[Collected data entries]
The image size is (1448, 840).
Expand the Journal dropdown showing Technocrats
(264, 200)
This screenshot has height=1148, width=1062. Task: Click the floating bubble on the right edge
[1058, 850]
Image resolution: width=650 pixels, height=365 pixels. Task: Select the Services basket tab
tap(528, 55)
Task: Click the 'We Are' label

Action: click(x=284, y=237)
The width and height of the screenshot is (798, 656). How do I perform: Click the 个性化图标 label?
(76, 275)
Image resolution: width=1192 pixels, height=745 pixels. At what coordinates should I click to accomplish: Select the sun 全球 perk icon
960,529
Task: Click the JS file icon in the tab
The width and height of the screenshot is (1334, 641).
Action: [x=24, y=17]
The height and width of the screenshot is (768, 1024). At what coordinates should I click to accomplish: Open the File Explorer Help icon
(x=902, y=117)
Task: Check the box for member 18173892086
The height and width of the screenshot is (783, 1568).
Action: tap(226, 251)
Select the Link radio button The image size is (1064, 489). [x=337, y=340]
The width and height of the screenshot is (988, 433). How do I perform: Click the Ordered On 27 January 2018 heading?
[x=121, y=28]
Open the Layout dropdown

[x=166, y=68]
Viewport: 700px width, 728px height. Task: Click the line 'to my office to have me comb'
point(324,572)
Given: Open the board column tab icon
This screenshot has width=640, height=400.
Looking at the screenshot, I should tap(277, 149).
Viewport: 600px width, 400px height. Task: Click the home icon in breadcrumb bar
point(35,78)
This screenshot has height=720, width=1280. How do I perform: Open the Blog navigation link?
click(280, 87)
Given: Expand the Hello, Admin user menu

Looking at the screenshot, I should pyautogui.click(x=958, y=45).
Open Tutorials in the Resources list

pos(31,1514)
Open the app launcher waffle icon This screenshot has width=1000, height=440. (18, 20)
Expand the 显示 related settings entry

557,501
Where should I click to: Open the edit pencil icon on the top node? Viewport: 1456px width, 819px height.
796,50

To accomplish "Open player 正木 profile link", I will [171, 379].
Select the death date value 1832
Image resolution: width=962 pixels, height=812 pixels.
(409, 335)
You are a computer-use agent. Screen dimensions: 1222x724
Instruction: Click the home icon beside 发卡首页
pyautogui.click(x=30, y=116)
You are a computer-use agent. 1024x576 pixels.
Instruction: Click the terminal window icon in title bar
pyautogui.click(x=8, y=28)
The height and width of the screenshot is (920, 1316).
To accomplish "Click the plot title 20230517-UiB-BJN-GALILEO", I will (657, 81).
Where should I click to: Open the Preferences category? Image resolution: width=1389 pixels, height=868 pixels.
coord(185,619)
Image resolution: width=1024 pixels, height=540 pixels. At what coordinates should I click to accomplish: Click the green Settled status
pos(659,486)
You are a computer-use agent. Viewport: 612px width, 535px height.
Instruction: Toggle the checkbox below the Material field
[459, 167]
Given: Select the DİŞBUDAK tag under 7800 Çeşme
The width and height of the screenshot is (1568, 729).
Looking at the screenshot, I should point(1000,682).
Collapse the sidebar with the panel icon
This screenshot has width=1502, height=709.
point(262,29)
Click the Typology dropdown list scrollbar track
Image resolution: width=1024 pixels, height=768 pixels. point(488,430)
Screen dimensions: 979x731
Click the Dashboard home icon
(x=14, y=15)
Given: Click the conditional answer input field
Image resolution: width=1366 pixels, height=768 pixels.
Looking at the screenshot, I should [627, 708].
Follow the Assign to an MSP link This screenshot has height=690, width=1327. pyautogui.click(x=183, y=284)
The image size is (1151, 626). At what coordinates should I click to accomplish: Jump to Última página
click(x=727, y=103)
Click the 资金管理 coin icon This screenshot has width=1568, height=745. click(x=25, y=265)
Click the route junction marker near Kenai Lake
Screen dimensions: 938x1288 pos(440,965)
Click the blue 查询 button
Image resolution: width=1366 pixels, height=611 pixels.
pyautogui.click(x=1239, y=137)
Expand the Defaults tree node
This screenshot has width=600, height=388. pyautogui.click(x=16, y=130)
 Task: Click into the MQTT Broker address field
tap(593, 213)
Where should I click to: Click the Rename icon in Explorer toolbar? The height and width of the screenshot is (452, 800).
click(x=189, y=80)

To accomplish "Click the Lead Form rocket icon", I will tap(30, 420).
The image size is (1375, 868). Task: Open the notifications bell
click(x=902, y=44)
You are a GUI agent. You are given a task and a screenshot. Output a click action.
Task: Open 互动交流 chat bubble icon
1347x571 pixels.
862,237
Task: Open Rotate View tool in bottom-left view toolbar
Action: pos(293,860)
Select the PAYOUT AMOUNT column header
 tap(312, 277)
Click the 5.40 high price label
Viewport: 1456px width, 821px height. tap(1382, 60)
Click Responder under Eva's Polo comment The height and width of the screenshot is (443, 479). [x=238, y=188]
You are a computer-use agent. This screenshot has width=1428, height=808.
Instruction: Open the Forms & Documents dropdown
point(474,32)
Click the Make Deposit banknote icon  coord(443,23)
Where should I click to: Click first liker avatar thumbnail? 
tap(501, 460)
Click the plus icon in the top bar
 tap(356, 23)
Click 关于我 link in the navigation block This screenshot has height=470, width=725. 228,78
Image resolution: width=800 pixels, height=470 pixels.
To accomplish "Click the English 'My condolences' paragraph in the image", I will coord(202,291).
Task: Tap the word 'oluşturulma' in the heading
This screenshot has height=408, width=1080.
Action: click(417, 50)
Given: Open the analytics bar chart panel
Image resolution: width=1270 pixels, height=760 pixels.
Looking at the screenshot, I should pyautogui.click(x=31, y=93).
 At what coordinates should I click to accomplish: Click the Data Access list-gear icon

What to produce:
Print every record above once more, exactly as written.

Exercise output:
The image size is (1448, 840).
Expand the Journal dropdown showing Technocrats
(264, 200)
This screenshot has height=1148, width=1062. Task: Click the floating bubble on the right edge
[1058, 850]
Image resolution: width=650 pixels, height=365 pixels. Task: Select the Services basket tab
tap(528, 55)
Task: Click the 'We Are' label

Action: click(x=284, y=237)
The width and height of the screenshot is (798, 656). How do I perform: Click the 个性化图标 label?
(76, 275)
Image resolution: width=1192 pixels, height=745 pixels. At what coordinates should I click to accomplish: Select the sun 全球 perk icon
960,529
Task: Click the JS file icon in the tab
The width and height of the screenshot is (1334, 641).
Action: [x=24, y=17]
The height and width of the screenshot is (768, 1024). At what coordinates should I click to accomplish: Open the File Explorer Help icon
(x=902, y=117)
Task: Check the box for member 18173892086
The height and width of the screenshot is (783, 1568).
Action: tap(226, 251)
Select the Link radio button The image size is (1064, 489). [x=337, y=340]
The width and height of the screenshot is (988, 433). How do I perform: Click the Ordered On 27 January 2018 heading?
[x=121, y=28]
Open the Layout dropdown

[x=166, y=68]
Viewport: 700px width, 728px height. Task: Click the line 'to my office to have me comb'
point(324,572)
Given: Open the board column tab icon
This screenshot has width=640, height=400.
Looking at the screenshot, I should tap(277, 149).
Viewport: 600px width, 400px height. Task: Click the home icon in breadcrumb bar
point(35,78)
This screenshot has height=720, width=1280. How do I perform: Open the Blog navigation link?
click(280, 87)
Given: Expand the Hello, Admin user menu

Looking at the screenshot, I should pyautogui.click(x=958, y=45).
Open Tutorials in the Resources list

pos(31,1514)
Open the app launcher waffle icon This screenshot has width=1000, height=440. (18, 20)
Expand the 显示 related settings entry

557,501
Where should I click to: Open the edit pencil icon on the top node? Viewport: 1456px width, 819px height.
796,50

To accomplish "Open player 正木 profile link", I will [171, 379].
Select the death date value 1832
Image resolution: width=962 pixels, height=812 pixels.
(409, 335)
You are a computer-use agent. Screen dimensions: 1222x724
Instruction: Click the home icon beside 发卡首页
pyautogui.click(x=30, y=116)
You are a computer-use agent. 1024x576 pixels.
Instruction: Click the terminal window icon in title bar
pyautogui.click(x=8, y=28)
The height and width of the screenshot is (920, 1316).
To accomplish "Click the plot title 20230517-UiB-BJN-GALILEO", I will (657, 81).
Where should I click to: Open the Preferences category? Image resolution: width=1389 pixels, height=868 pixels.
coord(185,619)
Image resolution: width=1024 pixels, height=540 pixels. At what coordinates should I click to accomplish: Click the green Settled status
pos(659,486)
You are a computer-use agent. Viewport: 612px width, 535px height.
Instruction: Toggle the checkbox below the Material field
[459, 167]
Given: Select the DİŞBUDAK tag under 7800 Çeşme
The width and height of the screenshot is (1568, 729).
Looking at the screenshot, I should point(1000,682).
Collapse the sidebar with the panel icon
This screenshot has width=1502, height=709.
point(262,29)
Click the Typology dropdown list scrollbar track
Image resolution: width=1024 pixels, height=768 pixels. point(488,430)
Screen dimensions: 979x731
Click the Dashboard home icon
(x=14, y=15)
Given: Click the conditional answer input field
Image resolution: width=1366 pixels, height=768 pixels.
Looking at the screenshot, I should [627, 708].
Follow the Assign to an MSP link This screenshot has height=690, width=1327. pyautogui.click(x=183, y=284)
The image size is (1151, 626). At what coordinates should I click to accomplish: Jump to Última página
click(x=727, y=103)
Click the 资金管理 coin icon This screenshot has width=1568, height=745. click(x=25, y=265)
Click the route junction marker near Kenai Lake
Screen dimensions: 938x1288 pos(440,965)
Click the blue 查询 button
Image resolution: width=1366 pixels, height=611 pixels.
pyautogui.click(x=1239, y=137)
Expand the Defaults tree node
This screenshot has width=600, height=388. pyautogui.click(x=16, y=130)
 Task: Click into the MQTT Broker address field
tap(593, 213)
Where should I click to: Click the Rename icon in Explorer toolbar? The height and width of the screenshot is (452, 800).
click(x=189, y=80)

To accomplish "Click the Lead Form rocket icon", I will tap(30, 420).
The image size is (1375, 868). Task: Open the notifications bell
click(x=902, y=44)
You are a GUI agent. You are given a task and a screenshot. Output a click action.
Task: Open 互动交流 chat bubble icon
1347x571 pixels.
862,237
Task: Open Rotate View tool in bottom-left view toolbar
Action: pos(293,860)
Select the PAYOUT AMOUNT column header
 tap(312, 277)
Click the 5.40 high price label
Viewport: 1456px width, 821px height. tap(1382, 60)
Click Responder under Eva's Polo comment The height and width of the screenshot is (443, 479). [x=238, y=188]
You are a computer-use agent. This screenshot has width=1428, height=808.
Instruction: Open the Forms & Documents dropdown
point(474,32)
Click the Make Deposit banknote icon  coord(443,23)
Where should I click to: Click first liker avatar thumbnail? 
tap(501, 460)
Click the plus icon in the top bar
 tap(356, 23)
Click 关于我 link in the navigation block This screenshot has height=470, width=725. 228,78
Image resolution: width=800 pixels, height=470 pixels.
To accomplish "Click the English 'My condolences' paragraph in the image", I will coord(202,291).
Task: Tap the word 'oluşturulma' in the heading
This screenshot has height=408, width=1080.
Action: click(417, 50)
Given: Open the analytics bar chart panel
Image resolution: width=1270 pixels, height=760 pixels.
Looking at the screenshot, I should pyautogui.click(x=31, y=93).
 At what coordinates should I click to accomplish: Click the Data Access list-gear icon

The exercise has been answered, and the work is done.